> [PROBLEM TO WORK ON]
In the rows below, take the part that opens with the line containing "Expand the In-App Purchases chevron" and closes with the line containing "Screen dimensions: 978x652 pos(259,247)", and write it out again with "chevron" swapped for "arrow", changing nothing else. Omit the pictures.

> [Element and text location data]
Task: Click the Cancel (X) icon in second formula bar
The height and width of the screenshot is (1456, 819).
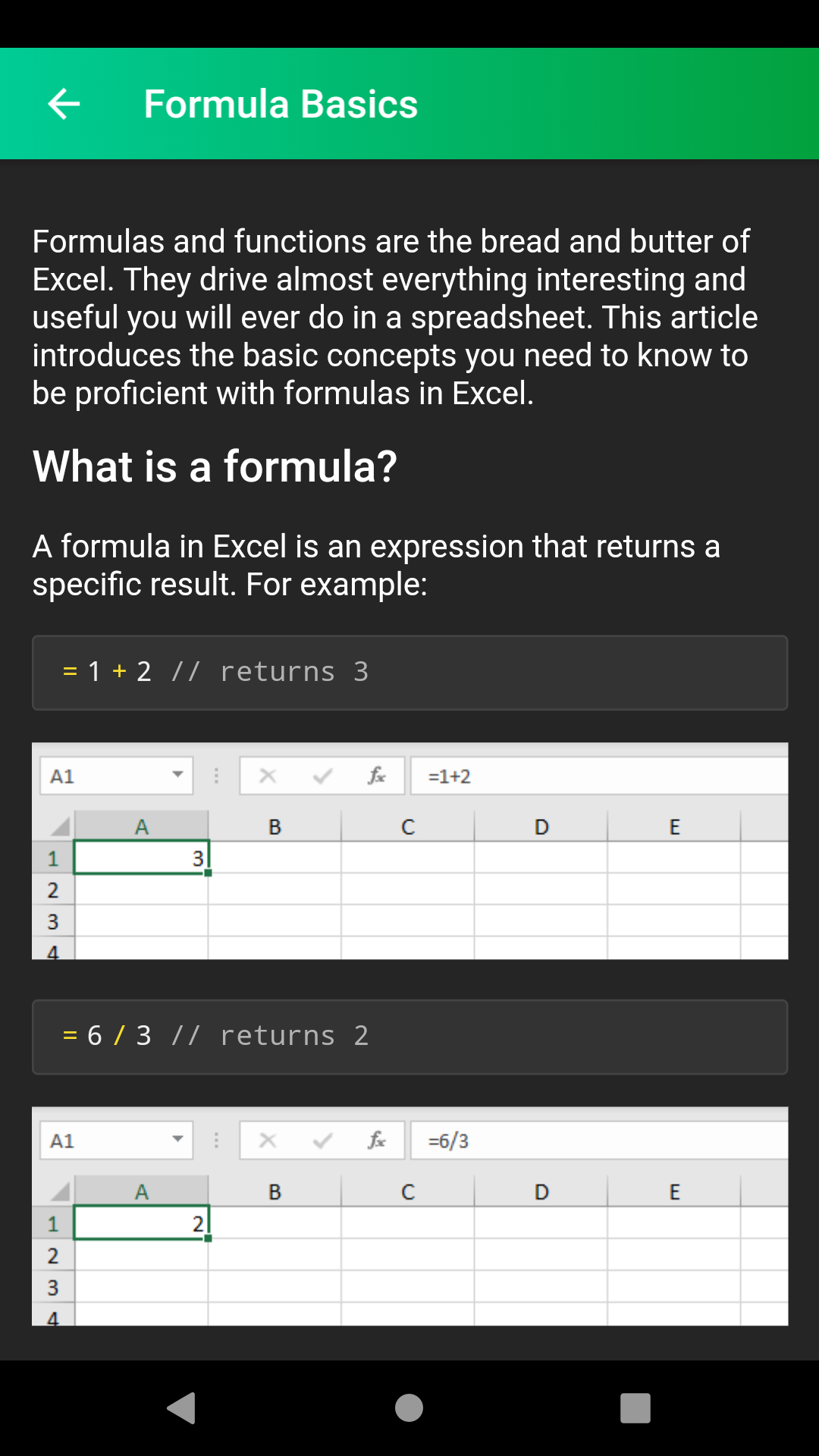Action: [x=267, y=1139]
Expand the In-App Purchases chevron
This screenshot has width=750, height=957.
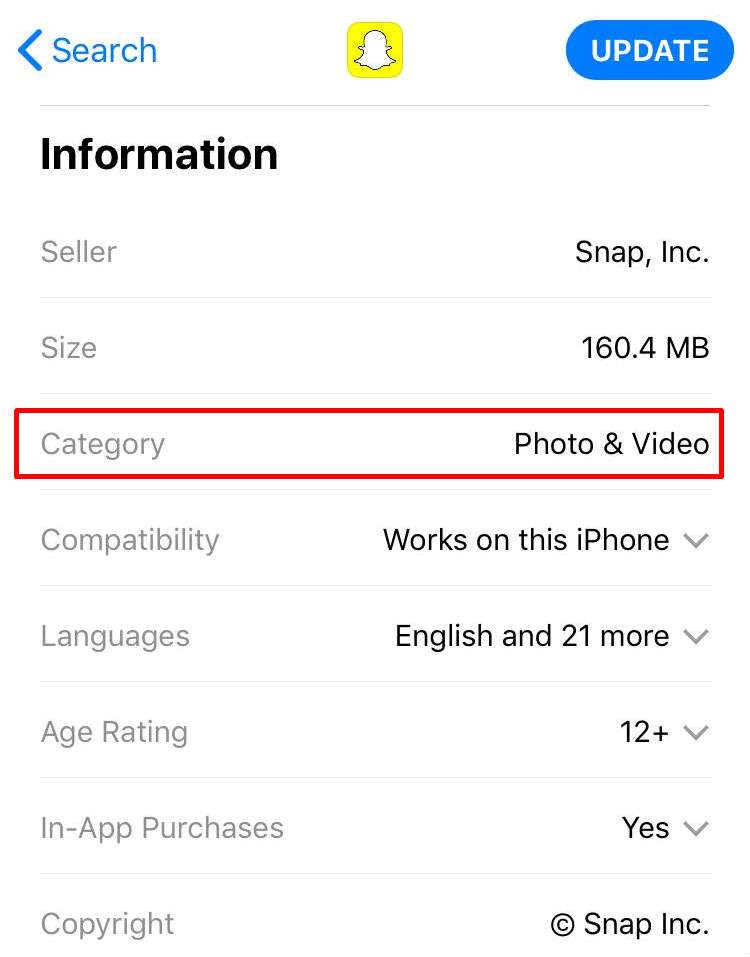pos(695,829)
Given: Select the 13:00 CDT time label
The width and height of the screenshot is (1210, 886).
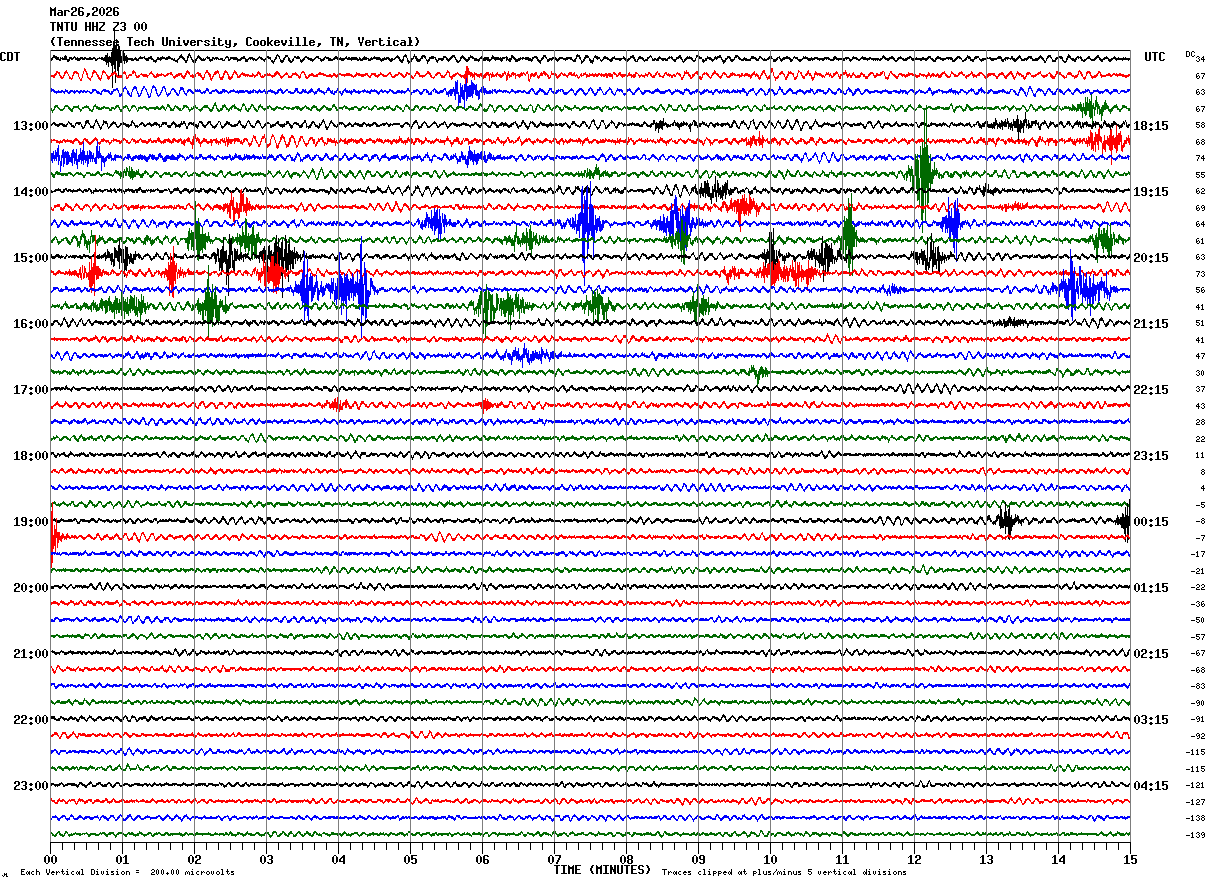Looking at the screenshot, I should click(x=30, y=126).
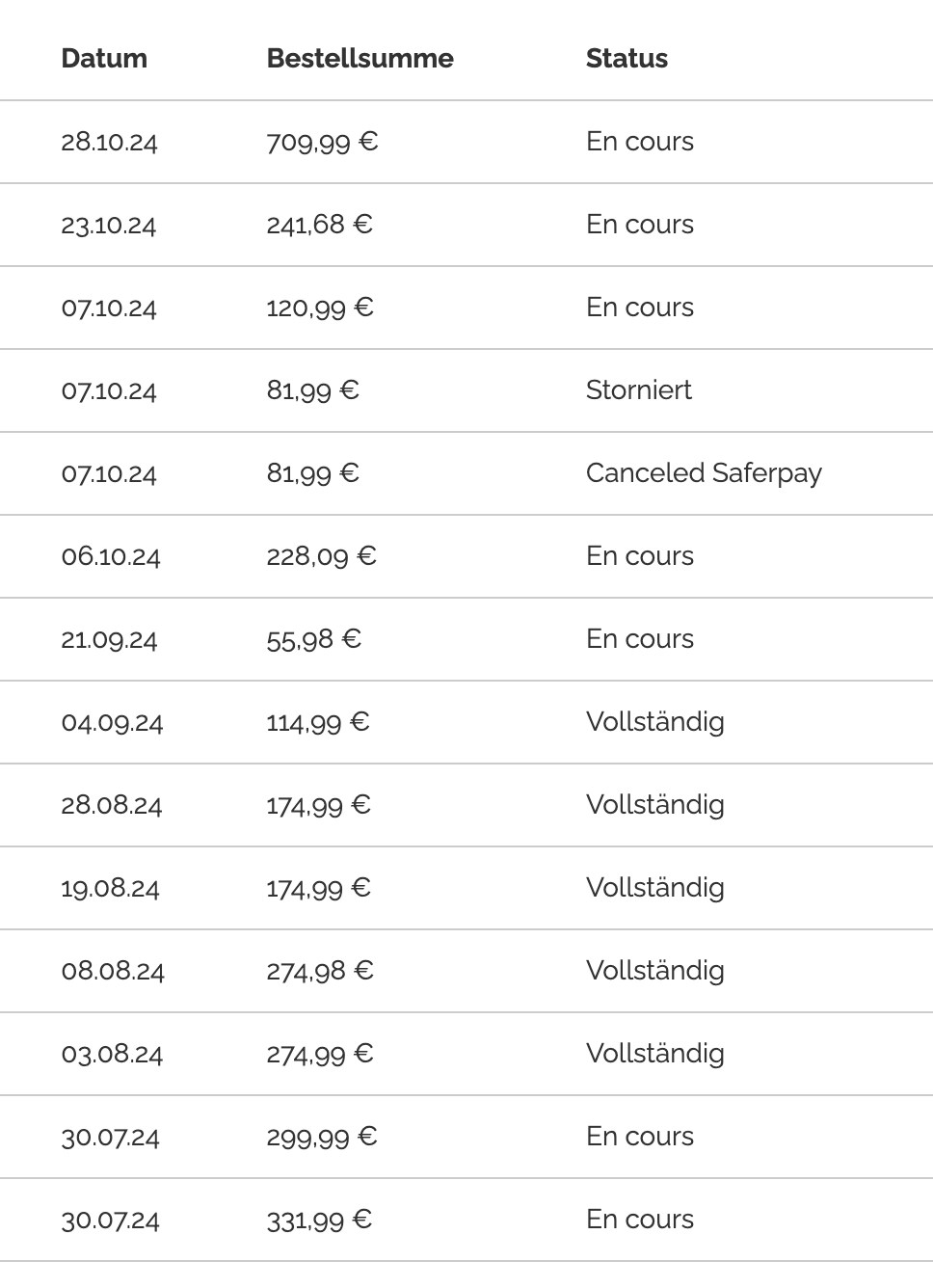This screenshot has height=1288, width=933.
Task: Open the order dated 28.10.24
Action: (x=109, y=142)
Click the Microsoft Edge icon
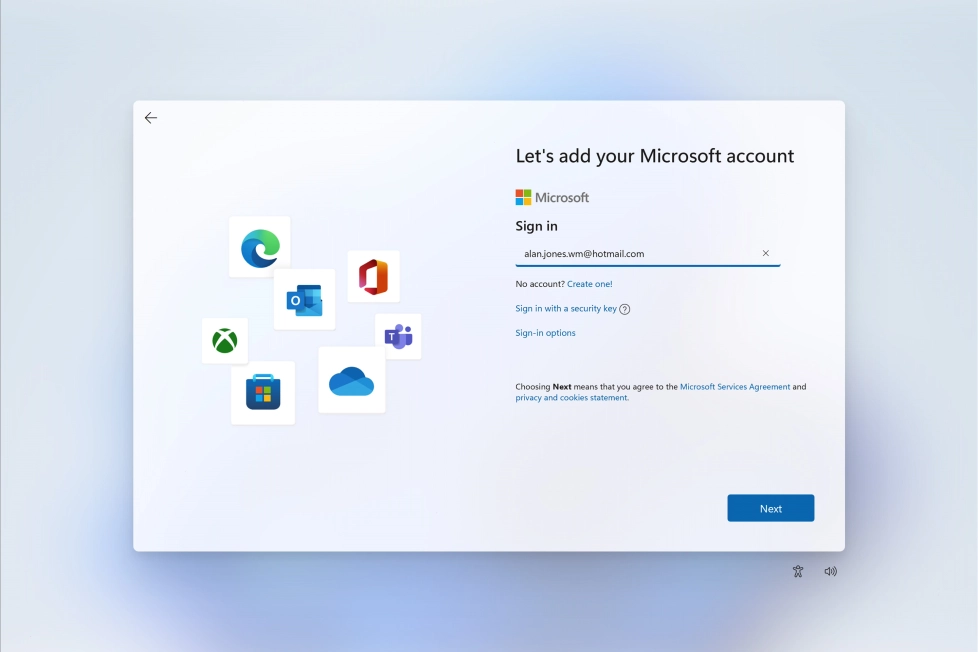Screen dimensions: 978x652 pos(259,247)
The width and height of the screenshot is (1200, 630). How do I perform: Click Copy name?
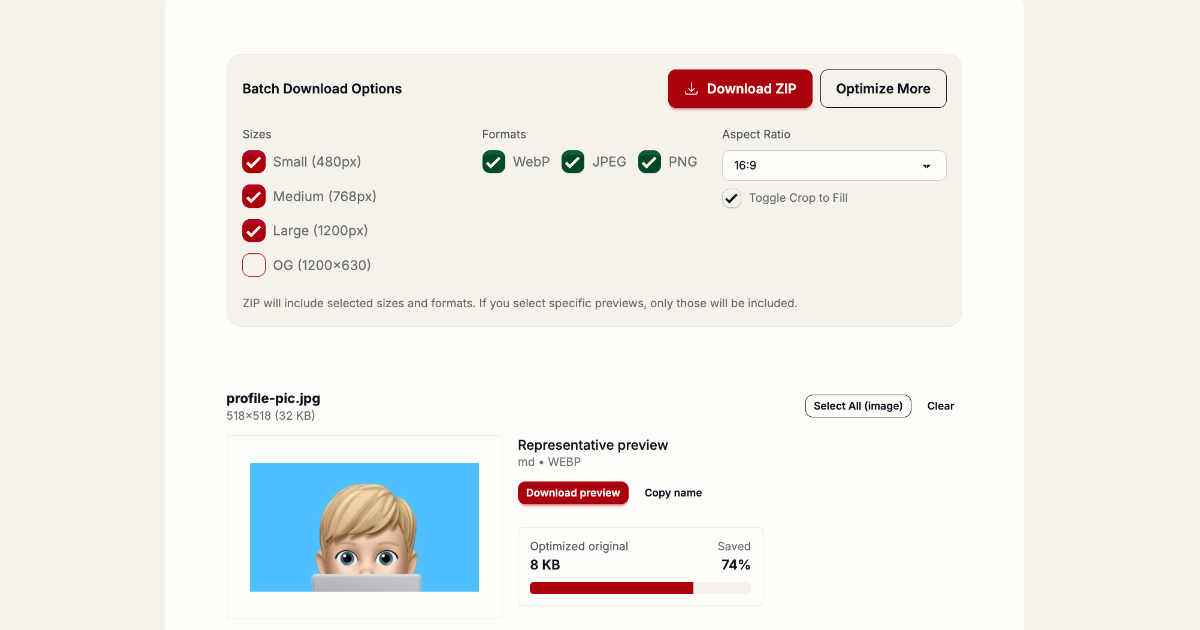pyautogui.click(x=673, y=493)
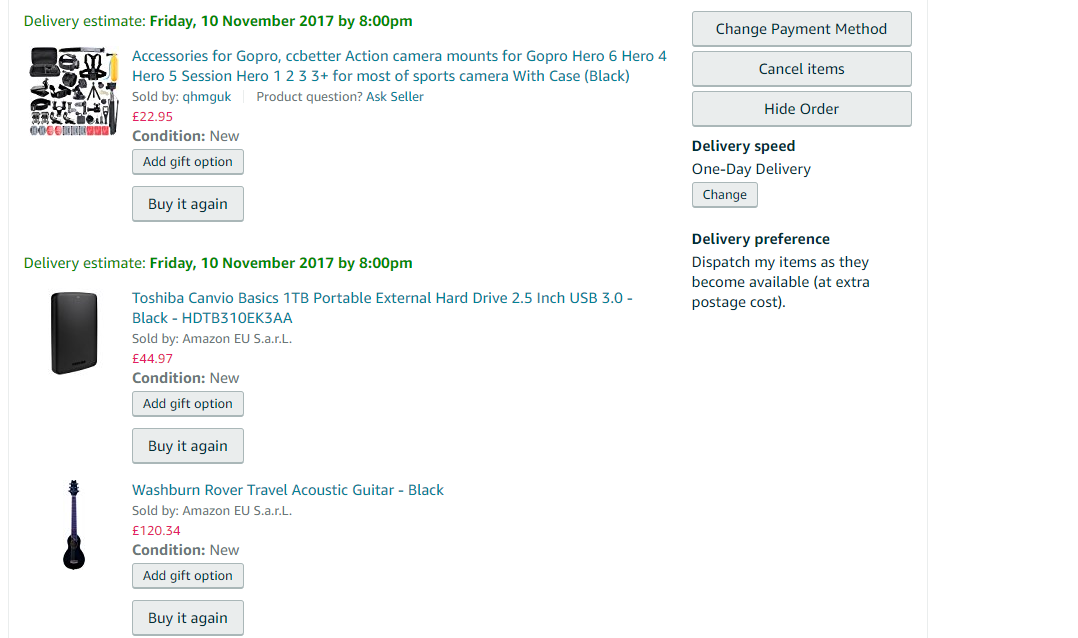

> [RESPONSE TO THIS EXERCISE]
Expand the In-App Purchases arrow
This screenshot has width=750, height=957.
pos(695,829)
Given: Select the 13:00 CDT time label
The width and height of the screenshot is (1210, 886).
Looking at the screenshot, I should click(x=30, y=126).
This screenshot has height=1288, width=933.
Task: Open the order dated 28.10.24
Action: (x=109, y=142)
Click the Microsoft Edge icon
Screen dimensions: 978x652 pos(259,247)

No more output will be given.